Entsprechend bildeten die wenig ausgebildeten Landarbeiter eine relativ homogene Migrantengruppe. Im Laufe der 1980er-Jahre wurde in zahlreichen westlichen Ländern die Visapflicht für jugoslawische Staatsange-hörige eingeführt; ab 1992 wurde die Arbeitsmigration durch die schweizerische Politik eingeschränkt und erschwert. Die schlechtere politische Lage im Kosovo zu Beginn der 90er Jahre führte jedoch beinahe gleichzeitig zu einer dritten Migrationswelle, in der einerseits Familien nachzogen und andrerseits verstärkt politische Flüchtliche um Asyl ersuchten. Gegen Ende der 90er Jahre flüchteten als Folge des Kosovo-Krieges um die 50’000 Kosovaren, oft auch nur kurzzeitig, in die Schweiz. Seit dem Ende des Krieges befindet sich das Land in einem Aufbau, der nicht wirklich vorwärts kommt. Die Erklärung der Unabhängigkeit von Serbien hat dem Land zwar zu Selbstbewusstsein und Anerkennung verholfen. Die wirtschaftliche Isolation hat jedoch dazu geführt, dass die Migration aus dem Kosovo in den letzten Jahren wieder zugenommen hat – und diesen Februar in einer Massenflucht ihren vorläufigen Höhepunkt erreicht hat. Die Bevölkerung ist ernüchtert über die Lage in der Heimat: Die Wahlen im Juni 2014, bei welchen die Regierungspartei ihre Mehrheit verloren hatte, waren für viele Grund zur Hoffnung. Doch diese Träume – zum Beispiel auf ein Ende der Vetternwirtschaft – sind inzwischen gerade bei der Mittelschicht verflogen.

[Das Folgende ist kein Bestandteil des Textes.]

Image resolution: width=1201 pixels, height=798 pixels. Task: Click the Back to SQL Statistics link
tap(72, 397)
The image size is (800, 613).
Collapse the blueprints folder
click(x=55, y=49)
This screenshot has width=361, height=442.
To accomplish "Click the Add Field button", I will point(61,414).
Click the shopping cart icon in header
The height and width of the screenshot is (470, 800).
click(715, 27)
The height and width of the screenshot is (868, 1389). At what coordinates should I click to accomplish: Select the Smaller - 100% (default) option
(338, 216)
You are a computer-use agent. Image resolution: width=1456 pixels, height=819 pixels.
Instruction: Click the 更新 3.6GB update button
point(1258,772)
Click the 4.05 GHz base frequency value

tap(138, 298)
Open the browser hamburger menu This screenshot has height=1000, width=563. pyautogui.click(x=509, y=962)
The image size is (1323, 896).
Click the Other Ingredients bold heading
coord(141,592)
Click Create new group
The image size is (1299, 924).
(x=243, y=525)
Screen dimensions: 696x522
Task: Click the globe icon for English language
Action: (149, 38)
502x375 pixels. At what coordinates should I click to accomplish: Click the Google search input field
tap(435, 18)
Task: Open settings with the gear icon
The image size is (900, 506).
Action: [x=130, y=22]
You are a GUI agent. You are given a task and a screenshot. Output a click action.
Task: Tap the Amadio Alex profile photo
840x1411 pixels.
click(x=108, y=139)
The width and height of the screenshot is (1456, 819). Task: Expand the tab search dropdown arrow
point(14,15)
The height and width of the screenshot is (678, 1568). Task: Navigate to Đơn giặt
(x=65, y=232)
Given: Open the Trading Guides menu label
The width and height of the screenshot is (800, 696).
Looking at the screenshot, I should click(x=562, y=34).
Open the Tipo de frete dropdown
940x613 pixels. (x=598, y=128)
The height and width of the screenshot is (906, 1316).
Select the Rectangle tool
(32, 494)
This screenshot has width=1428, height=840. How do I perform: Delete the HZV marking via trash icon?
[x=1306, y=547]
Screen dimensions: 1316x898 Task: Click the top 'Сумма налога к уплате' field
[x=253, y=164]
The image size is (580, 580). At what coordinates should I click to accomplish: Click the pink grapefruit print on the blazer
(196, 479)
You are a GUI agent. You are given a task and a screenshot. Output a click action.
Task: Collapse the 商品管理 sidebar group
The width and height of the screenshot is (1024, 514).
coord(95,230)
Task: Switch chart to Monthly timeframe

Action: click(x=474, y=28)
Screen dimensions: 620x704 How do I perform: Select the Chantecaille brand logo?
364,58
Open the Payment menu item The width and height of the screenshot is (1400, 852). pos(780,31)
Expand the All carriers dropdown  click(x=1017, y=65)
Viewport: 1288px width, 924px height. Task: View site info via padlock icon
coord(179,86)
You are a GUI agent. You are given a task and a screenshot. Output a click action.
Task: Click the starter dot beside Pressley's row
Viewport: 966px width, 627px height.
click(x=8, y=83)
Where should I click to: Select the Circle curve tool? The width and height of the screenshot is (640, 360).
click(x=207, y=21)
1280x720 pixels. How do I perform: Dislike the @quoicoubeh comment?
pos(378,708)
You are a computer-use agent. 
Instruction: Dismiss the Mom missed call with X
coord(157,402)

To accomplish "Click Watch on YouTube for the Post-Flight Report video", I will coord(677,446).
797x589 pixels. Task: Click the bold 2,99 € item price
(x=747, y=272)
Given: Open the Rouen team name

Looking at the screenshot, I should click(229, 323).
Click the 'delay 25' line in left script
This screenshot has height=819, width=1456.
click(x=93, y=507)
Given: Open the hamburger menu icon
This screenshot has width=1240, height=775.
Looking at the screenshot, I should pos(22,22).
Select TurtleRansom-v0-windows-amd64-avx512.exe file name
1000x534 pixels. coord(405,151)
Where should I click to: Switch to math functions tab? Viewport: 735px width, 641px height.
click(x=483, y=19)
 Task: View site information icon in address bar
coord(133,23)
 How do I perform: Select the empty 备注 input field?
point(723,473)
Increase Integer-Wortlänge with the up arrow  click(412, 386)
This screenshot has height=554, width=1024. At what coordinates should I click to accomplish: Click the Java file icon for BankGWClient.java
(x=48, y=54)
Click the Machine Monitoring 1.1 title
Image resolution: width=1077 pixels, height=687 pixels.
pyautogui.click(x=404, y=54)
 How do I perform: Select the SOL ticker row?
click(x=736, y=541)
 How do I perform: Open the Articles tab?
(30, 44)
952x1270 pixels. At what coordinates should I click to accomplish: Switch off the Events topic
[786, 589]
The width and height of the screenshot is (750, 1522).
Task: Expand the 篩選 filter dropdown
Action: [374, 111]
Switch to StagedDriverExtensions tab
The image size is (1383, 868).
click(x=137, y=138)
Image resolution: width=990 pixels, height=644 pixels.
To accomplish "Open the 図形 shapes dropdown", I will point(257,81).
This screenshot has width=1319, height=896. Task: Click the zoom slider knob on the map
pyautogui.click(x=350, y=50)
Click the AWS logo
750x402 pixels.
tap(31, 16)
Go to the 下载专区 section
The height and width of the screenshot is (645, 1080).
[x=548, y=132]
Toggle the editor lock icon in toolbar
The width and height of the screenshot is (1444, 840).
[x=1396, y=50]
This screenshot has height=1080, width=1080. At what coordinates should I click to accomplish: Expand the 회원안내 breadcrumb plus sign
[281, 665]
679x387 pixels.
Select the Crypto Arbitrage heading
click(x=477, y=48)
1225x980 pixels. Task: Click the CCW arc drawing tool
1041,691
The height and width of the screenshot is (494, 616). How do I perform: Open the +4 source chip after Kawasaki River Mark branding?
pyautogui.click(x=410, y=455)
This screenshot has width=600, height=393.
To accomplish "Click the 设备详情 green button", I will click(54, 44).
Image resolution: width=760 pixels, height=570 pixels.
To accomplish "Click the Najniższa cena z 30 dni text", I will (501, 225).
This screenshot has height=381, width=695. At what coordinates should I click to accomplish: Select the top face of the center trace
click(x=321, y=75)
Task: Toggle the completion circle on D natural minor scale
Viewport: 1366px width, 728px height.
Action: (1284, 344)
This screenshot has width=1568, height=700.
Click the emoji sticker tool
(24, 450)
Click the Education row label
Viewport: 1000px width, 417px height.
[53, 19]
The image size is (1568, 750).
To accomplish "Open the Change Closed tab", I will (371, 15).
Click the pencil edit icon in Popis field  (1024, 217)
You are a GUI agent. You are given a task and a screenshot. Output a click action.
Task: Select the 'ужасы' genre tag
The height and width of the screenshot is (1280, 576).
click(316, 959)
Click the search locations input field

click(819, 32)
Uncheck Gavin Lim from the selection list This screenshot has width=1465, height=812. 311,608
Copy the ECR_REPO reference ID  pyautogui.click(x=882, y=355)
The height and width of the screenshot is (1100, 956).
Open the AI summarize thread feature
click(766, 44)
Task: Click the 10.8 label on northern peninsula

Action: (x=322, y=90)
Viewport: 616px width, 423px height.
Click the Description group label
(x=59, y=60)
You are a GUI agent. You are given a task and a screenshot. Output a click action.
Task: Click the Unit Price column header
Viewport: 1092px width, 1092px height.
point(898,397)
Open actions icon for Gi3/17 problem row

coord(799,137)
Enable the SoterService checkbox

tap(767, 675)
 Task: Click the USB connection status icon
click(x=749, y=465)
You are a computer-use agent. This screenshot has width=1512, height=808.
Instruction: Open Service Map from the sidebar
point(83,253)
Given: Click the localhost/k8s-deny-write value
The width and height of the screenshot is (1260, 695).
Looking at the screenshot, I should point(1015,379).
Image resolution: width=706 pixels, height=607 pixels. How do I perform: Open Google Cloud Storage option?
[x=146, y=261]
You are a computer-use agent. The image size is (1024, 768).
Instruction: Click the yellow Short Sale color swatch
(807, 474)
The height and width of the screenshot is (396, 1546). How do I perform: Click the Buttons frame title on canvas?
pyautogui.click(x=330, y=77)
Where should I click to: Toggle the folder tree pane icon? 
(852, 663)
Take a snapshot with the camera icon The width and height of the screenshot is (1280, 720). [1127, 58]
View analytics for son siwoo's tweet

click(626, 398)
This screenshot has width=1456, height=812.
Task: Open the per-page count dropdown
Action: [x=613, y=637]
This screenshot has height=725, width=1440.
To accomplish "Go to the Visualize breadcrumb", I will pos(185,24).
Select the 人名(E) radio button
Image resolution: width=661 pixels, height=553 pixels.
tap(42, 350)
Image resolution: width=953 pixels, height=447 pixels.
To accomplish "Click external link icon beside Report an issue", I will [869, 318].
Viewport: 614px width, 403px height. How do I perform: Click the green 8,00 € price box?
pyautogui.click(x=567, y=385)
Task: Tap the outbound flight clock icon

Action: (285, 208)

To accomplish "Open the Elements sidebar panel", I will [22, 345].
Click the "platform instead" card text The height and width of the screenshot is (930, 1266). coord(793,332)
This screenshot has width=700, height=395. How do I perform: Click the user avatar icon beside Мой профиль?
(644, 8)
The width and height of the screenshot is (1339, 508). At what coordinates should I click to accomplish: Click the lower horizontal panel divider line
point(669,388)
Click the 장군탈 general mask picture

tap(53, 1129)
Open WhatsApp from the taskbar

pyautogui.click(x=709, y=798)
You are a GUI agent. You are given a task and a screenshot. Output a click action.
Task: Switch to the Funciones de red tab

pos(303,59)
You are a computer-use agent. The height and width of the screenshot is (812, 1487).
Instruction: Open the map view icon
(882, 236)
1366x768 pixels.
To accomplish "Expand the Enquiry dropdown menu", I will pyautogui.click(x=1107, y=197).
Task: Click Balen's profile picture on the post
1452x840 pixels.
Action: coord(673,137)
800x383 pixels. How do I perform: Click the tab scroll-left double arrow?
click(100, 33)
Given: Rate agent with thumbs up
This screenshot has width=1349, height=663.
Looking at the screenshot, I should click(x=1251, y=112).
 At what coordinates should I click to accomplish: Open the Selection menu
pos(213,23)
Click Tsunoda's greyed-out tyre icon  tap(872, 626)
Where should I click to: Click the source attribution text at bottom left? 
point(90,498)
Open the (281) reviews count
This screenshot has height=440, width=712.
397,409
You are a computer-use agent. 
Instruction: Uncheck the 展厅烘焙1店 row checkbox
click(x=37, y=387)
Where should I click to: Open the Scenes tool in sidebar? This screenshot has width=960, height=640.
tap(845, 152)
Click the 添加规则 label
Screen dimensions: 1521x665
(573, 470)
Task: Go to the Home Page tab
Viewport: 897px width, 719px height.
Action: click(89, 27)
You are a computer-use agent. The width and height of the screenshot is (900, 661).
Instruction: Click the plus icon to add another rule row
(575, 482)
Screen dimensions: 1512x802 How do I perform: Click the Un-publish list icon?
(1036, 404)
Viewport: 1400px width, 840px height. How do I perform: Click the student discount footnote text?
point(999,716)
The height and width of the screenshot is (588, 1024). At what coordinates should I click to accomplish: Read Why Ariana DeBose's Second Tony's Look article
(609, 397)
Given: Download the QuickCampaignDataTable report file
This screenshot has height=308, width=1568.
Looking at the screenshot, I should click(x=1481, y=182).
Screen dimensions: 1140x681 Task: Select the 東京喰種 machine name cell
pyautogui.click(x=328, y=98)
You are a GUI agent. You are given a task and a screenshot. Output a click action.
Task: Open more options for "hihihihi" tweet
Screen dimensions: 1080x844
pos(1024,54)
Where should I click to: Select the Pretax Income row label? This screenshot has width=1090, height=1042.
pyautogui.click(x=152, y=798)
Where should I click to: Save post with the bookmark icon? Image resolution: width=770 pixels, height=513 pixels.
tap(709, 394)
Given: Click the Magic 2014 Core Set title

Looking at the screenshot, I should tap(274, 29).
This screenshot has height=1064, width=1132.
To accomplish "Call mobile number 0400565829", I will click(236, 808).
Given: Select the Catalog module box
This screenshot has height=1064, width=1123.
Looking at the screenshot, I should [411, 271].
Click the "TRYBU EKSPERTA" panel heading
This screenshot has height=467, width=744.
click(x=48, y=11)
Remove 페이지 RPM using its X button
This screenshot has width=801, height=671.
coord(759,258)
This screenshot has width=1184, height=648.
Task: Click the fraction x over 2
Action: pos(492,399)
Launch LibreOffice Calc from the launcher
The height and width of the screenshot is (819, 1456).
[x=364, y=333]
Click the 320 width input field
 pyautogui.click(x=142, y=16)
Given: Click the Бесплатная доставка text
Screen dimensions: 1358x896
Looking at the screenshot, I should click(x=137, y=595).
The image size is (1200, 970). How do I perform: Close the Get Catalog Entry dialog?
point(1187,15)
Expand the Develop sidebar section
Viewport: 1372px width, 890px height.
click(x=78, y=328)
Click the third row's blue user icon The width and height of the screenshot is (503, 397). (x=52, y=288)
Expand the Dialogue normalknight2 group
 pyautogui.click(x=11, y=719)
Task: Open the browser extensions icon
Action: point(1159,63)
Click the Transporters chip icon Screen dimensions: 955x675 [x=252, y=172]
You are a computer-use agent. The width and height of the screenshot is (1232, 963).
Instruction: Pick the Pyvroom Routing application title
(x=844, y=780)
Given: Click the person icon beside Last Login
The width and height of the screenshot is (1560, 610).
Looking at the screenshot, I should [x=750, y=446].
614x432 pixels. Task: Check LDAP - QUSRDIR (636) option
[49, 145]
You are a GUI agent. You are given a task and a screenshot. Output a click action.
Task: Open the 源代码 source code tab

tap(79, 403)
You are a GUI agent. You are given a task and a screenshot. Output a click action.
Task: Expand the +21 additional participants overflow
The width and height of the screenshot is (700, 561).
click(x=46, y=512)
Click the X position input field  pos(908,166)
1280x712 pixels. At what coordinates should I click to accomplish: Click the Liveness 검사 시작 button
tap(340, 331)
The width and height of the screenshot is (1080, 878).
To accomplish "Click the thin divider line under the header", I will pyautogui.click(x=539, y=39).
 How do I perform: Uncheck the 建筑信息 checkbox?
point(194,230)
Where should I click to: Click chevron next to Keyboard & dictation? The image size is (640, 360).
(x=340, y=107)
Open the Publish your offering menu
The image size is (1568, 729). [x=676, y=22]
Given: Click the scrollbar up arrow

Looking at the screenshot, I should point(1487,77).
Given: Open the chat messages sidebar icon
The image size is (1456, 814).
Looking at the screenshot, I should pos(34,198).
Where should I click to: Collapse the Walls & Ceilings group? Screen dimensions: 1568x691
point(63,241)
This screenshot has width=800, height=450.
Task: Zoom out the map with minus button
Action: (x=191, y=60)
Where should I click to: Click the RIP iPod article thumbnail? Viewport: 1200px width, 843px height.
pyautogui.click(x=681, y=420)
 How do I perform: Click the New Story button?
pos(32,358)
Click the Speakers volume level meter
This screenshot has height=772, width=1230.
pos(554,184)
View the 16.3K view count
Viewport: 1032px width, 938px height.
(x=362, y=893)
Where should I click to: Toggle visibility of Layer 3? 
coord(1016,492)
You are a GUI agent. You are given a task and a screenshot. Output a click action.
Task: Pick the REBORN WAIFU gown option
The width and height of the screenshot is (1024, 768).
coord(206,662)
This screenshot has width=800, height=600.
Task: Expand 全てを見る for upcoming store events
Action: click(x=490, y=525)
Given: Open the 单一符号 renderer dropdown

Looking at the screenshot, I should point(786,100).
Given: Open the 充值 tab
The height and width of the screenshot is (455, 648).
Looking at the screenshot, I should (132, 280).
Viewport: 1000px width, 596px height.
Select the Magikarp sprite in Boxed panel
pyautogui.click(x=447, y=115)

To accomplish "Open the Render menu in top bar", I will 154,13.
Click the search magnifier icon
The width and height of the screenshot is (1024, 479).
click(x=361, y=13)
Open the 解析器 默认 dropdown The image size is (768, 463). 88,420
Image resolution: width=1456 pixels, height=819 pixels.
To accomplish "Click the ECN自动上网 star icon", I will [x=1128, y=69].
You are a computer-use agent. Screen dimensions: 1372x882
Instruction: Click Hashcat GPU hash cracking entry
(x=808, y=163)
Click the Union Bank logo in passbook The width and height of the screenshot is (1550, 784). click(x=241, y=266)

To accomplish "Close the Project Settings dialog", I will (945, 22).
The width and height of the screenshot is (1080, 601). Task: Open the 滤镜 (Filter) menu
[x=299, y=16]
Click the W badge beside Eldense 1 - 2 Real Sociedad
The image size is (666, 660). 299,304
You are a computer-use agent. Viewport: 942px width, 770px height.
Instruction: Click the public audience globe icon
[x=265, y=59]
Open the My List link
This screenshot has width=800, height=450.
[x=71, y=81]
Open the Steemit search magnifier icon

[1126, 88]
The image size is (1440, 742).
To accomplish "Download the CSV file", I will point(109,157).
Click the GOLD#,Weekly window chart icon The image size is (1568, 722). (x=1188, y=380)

Wie für so viele vor ihnen liegt die Hoffnung auf ein besseres Leben im Ausland – zumindest vorläufig, denn viele ziehen nicht freiwillig weg und wünschen sich eine Rückkehr zu besseren Zeiten. Einmal angekommen, wird es einem nicht leicht gemacht, sich auf die neue Heimat einzulassen. Die Hürden sind bekannt: Viele müssen trotz einer besseren Ausbildung mit wenig privilegierten Arbeiten vorlieb nehmen; Stellensuchende mit Namen aus den Ländern des ehemaligen Jugoslawien werden benachteiligt.
Da scheint es naheliegend, die Zeit in der Schweiz als nur temporär zu betrachten. Geld verdienen und dann wieder zurück – physisch hier, in Gedanken in der Heimat bei der zurückgebliebenen Familie und Freunden – als Bindeglied bleibt die finanzielle Unterstützung, die von der Diaspora in den Kosovo fliesst. In der Zwischenzeit besuchen viele Kosovaren der Diaspora ihr ursprüngliches Heimatland während ihrer Ferien. Dort bezeichnet man die zurückgekehrten Landsleute auch als «Schatzis» – äusserlich an der westlicheren Kleidung und besseren Autos mit schweizer oder deutschem Nummernschild erkennbar. Die Bezeichnung ist dabei gar nicht als schmeichelhaft zu verstehen: Sie gelten nicht mehr als «richtige» Kosovaren und Kosovarinnen. In mehreren Interviews hat die britische Soziologin Dafina Paca versucht, die verschiedenen Bedeutungen, die mit dem Begriff verbunden sind, festzumachen. So findet wegen den vielen nach Deutschland und in die Schweiz ausgewanderten kosovarischen Gastarbeitern mit dem Begriff auch eine gesellschaftliche Hierarchisierung statt; und zu der Diskriminierung, die viele bereits im Exil erleben mussten, kommt eine weitere hinzu.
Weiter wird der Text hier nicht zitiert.